### PROBLEM STATEMENT:
From the records below, print exactly the lines starting at the one containing "Change Scrolling speed" and ending at the one containing "Add a new target", ends included, and nothing else.

[Data excerpts]
═══

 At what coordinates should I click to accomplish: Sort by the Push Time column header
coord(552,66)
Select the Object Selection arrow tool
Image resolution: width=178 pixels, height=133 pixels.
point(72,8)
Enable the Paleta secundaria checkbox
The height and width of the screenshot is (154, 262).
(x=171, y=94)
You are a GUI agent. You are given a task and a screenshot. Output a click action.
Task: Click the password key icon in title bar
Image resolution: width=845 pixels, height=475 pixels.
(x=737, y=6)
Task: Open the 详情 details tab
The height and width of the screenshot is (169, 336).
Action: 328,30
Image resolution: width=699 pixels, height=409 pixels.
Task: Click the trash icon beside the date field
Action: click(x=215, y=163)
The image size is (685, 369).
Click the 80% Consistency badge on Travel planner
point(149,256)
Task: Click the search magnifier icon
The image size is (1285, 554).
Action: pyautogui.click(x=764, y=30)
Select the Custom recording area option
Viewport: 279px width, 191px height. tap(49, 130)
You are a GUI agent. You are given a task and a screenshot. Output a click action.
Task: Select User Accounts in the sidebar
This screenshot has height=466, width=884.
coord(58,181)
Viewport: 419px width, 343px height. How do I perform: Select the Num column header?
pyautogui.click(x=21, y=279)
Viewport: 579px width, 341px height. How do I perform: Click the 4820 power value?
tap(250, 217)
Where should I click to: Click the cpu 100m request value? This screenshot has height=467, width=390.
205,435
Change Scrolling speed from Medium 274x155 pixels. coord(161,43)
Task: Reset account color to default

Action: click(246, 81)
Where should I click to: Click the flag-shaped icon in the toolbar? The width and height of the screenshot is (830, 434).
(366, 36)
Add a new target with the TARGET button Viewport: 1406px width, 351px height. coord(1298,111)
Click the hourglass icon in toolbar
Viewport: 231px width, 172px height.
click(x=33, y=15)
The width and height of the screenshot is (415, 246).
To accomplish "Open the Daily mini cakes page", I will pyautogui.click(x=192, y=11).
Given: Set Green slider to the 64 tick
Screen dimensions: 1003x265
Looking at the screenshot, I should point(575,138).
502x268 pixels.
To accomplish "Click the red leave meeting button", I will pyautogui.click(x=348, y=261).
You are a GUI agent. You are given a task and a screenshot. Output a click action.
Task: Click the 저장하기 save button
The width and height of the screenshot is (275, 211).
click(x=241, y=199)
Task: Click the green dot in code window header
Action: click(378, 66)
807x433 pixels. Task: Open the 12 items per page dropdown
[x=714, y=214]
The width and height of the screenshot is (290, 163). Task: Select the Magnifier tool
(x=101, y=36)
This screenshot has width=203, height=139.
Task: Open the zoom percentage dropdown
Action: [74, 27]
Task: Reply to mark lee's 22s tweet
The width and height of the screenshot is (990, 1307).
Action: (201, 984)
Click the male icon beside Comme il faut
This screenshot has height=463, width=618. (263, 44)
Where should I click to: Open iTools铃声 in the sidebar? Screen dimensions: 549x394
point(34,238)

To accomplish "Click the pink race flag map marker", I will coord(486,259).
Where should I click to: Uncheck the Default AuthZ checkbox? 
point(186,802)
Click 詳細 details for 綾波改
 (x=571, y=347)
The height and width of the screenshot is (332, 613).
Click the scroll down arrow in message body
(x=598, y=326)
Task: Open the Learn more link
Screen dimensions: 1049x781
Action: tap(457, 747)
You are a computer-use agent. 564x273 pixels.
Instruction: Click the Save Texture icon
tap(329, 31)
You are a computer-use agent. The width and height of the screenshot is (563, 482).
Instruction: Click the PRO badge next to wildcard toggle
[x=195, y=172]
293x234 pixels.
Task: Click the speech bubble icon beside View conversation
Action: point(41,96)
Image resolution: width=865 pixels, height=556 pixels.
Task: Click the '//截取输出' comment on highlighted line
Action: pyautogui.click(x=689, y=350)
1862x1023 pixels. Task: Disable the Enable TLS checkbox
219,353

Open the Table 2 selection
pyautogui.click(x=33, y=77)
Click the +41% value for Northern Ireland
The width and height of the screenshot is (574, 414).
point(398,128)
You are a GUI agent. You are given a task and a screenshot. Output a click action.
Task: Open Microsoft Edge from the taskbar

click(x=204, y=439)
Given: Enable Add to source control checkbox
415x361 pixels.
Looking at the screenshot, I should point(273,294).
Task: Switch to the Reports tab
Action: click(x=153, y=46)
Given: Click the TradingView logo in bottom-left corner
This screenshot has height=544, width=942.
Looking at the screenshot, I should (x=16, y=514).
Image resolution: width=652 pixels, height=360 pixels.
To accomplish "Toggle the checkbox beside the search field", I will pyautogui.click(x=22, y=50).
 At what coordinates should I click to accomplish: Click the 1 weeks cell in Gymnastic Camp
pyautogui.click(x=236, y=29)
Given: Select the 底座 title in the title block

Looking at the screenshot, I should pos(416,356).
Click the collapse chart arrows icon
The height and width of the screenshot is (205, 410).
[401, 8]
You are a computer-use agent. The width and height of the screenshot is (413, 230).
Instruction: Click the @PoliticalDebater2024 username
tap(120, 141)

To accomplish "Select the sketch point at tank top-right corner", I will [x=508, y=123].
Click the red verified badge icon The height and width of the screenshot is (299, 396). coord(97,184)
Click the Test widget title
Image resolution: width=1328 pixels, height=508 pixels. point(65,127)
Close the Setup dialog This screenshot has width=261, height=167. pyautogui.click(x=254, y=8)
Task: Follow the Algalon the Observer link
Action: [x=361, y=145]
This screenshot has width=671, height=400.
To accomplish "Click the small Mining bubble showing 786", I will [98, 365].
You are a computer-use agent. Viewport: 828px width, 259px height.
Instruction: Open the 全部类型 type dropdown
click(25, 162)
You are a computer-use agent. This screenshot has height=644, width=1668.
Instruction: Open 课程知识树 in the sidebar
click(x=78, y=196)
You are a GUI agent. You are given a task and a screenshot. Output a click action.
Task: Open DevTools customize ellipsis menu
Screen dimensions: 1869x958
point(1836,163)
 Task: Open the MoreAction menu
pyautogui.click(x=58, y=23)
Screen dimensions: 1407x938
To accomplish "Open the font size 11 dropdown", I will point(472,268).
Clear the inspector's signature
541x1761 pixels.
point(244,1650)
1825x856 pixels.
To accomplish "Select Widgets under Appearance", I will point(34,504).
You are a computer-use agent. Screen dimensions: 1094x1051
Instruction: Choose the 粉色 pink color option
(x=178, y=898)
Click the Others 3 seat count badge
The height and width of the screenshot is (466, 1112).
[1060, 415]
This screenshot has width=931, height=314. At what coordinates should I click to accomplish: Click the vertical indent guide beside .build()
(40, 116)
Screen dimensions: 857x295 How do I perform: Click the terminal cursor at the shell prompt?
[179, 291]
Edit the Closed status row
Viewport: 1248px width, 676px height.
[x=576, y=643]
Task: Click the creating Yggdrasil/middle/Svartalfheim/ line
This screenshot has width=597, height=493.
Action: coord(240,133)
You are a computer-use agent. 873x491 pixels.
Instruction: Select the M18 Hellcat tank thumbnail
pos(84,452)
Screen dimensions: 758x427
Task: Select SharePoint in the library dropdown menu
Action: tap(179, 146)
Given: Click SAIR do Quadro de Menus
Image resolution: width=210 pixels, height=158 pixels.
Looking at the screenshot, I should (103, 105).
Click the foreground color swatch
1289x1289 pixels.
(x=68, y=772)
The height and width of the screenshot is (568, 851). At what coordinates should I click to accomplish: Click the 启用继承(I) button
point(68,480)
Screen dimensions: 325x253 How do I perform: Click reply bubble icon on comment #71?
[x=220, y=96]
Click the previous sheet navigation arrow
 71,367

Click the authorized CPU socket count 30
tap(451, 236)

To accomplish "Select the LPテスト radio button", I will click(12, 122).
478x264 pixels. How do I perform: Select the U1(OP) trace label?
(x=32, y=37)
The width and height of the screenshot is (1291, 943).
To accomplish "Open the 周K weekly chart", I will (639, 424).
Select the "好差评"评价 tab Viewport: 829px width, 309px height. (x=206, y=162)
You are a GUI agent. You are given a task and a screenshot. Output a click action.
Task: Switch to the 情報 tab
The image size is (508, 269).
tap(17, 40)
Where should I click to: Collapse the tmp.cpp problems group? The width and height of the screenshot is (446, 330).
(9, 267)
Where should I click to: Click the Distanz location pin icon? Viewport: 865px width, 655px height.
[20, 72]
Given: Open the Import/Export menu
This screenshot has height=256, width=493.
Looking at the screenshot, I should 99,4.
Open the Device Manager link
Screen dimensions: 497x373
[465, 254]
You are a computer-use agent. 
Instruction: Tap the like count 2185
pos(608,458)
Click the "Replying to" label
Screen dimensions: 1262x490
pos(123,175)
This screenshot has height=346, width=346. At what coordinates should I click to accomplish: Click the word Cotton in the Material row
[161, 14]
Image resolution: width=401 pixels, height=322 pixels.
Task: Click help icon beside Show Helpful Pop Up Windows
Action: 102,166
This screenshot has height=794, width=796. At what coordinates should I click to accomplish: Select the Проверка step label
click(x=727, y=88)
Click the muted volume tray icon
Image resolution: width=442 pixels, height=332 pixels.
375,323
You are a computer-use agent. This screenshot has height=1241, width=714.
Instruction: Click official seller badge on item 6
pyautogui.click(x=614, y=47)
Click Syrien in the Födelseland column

═══

### SOLUTION TO THIS PROBLEM:
Change Scrolling speed from Medium 274x155 pixels. coord(161,43)
Task: Reset account color to default

Action: click(246, 81)
Where should I click to: Click the flag-shaped icon in the toolbar? The width and height of the screenshot is (830, 434).
(366, 36)
Add a new target with the TARGET button Viewport: 1406px width, 351px height. coord(1298,111)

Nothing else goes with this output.